DESCRIPTION: If an aircraft is compromised, provide a system that controls the aircraft from the ground  (but be sure to ask the hijacker's permission first if initiating it from the pilot's seat. The Flight Management Computer (FMC) could be locked, so that the filed flight plan could not be altered  (bit of a bummer if the weather turns really lousy at destination, or if there's a nasty systems failure onboard . In another scenario, the FMC could be remotely programmed to fly to the nearest airport and autoland  (sounds like a flavour of RoboLander) . Alternatively, the aircraft could be remotely piloted  (requiring tens of thousands of pilots on round-the-clock standby and lots of simulation time for them so that they'd have the confidence to do so - it's not like RP'ing an unmanned drone) . Finally, in extreme situations the aircraft could be sacrificed to prevent an attack similar to September 11th.  (Yeah right, that's really going to uninspire those missing passengers to return in droves)


  • Aircraft would remain under positive control  (sort of - but a pre-programmed control with no options as in RoboLander - nor alternative modes) 
  • Aircraft would land safely  ( Where's Bloggs, can't you contact him? He should know he's on standby this week. Can anybody here fly a plane remotely? Don't you guys all leave! - I need help here.") 
  • Reduces the threat to pilots (but they've not said how it would be initiated - as is stipulated clearly in RoboLander)


  • Public acceptance of being on remotely controlled vehicle  (well they cope adequately with high-speed elevators don't they? Maybe like a TV interactive audience they could vote for a preferred destination via their seat-back entertainment systems). Maybe they should consider the lack of options for the pax on the four a/c on 11 Sep. What brand of insecurity would they rather have?
  • Present collision avoidance algorithms require human intervention  (With RoboLander, TCAS would still take RA's (resolution alerts), other traffic would still get TA's (traffic alerts and RA's). EGPWS would still work.
  • Remotely piloted aircraft present a hazard in controlled airspace since pilots cannot see to avoid other aircraft  (that would be taken care of by Radar clearing a path and the onboard TCAS) 

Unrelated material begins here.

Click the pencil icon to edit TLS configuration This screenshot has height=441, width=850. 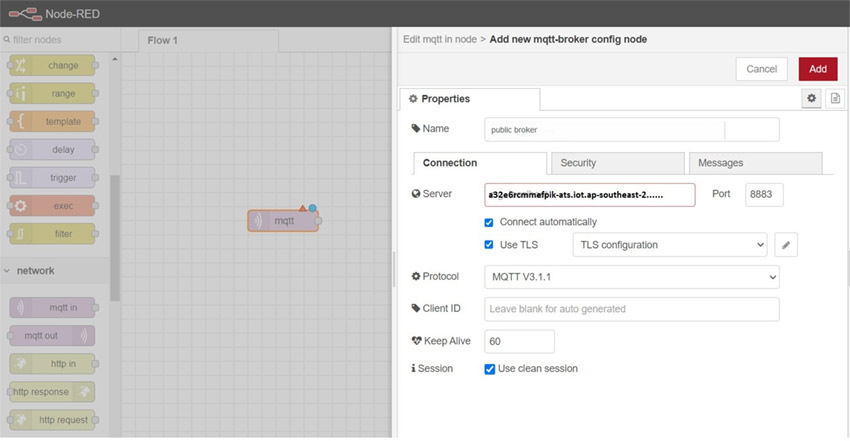786,245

  • Many systems (flaps, landing gear, brakes) on even the most sophisticated of today's aircraft require pilots to configure them as appropriate for landing. Without such pilot intervention, a landing would be impossible. Additionally, today's flight management systems and autopilots have failure modes which require pilot monitoring to assure safe operation.  There is no doubt that systems would have to be modified to permit remote actuation. This could be as simple as free-falling the gear and having a flap-motor able to be RoboLander controlled. Main gear Autobrake could be similarly set (i.e. armed) by RoboLander. Whether or not you'd need to bother about reverse? You could have the fuel jettison set to dump to min fuel on a robo-command, so that the landing would always be a light-weight "brakes only" (like QANTAS does  anyway). Spoilers might have to be weight-on-wheels automated (as they are in many jets).

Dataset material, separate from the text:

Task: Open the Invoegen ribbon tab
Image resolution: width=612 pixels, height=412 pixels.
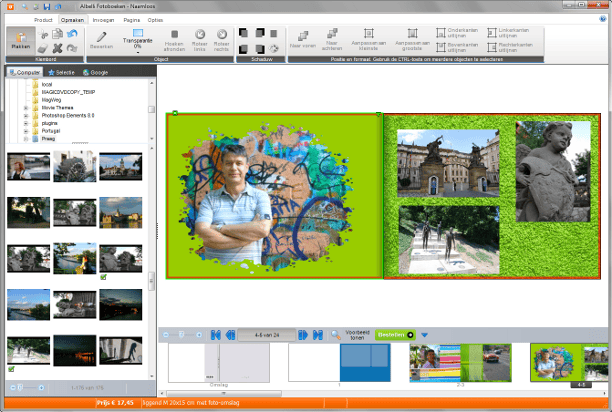Action: 103,19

  • Providing for ground override of pilot control of aircraft would introduce other failure modes which could be catastrophic if inadvertently selected, especially during critical phases of flight (takeoff). Such modes would also be subject to sabotage  ( easy throw-away statement that, if really viable, would necessarily apply already to most existing safety, comms, power-plant, electrical and nav avionics in existing aircraft.). We are fighting unsophisticated terrorists here. They have major problems getting their cell-phones re-charged - let alone funding extensive research programs on how to play Star Wars with airliners.


  • Kill switch on plane  ( see existing RoboLander coverage on this aspect. I think the solution is workable) 
  • Security of ground switch  (computer control room would be under crypto-lock and key of Traffic Supervisor in each ATSU) 
  • Standardization of flight guidance data link commands - this is already in Global Hawk and other UAV's
  • Creates new risk through new technology (scrambling of software) throwaway gobble-degook here. All new technology has its risks assessed.
  • Not possible to be done with today's aircraft and very expensive- see #9 above on the "not possible" bit.